Actress Helen Barry was born Elizabeth Short on 5 January 1840 in Lee, Kent, England, the daughter of Charles Henry Short and his wife Mary. Her daughter Esther E Brandon was born in Greenwich, Kent in the second quarter of 1855, around the time of Elizabeth's marriage to Joseph Brandon, a native of Belgium. Elizabeth began acting as Helen Barry in 1872, after her divorce, and after her daughter Esther had been put out as an apprentice. Helen Barry first appeared in Babil and Bijou at the Covent Garden Theatre. The actress also performed in The Happy Land at the Court Theatre, and Arkwright's Wife at the Leeds Theatre Royal and, following its move, London's Globe Theatre. She appeared in Heart's Delight in 1873–1874, and Led Astray at the Gaiety Theatre in 1874. After touring outside London, she returned to star in Around the World in Eighty Days and Heartsease, both at the Princess's Theatre, London. In 1876, Barry starred in L'Étrangère and, later, True Till Death. Helen Barry continued to perform in the theatre after her second marriage.

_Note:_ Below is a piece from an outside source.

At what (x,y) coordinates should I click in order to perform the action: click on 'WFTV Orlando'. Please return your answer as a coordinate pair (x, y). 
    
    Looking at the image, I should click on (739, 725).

Less than two years after his marriage to Barry, the London Gazette of 11 April 1879 indicated that Alexander Rolls of 82 Regent's Park Road, Middlesex County, had declared bankruptcy. By 1881, he was lodging in the Parish of Saint George, Hanover Square, London, and his wife was not recorded at that address. Alexander Rolls died on 22 April 1882 in London. His widow moved to the United States following his death, where she appeared in theatrical performances in New York City. Less than one year after her second husband's death, Barry was married and widowed again. Helen Barry's third husband Harry George Bolam (1845–1883), a land agent and mining engineer, died at Westminster Flats in New York City from pneumonia on 23 March 1883, shortly after their marriage. The actress continued to perform in both New York and London. "Helen Rolls Bolam of New York" died on 20 July 1904 in Norwalk, Connecticut, USA. The date of probate was 24 April 1906.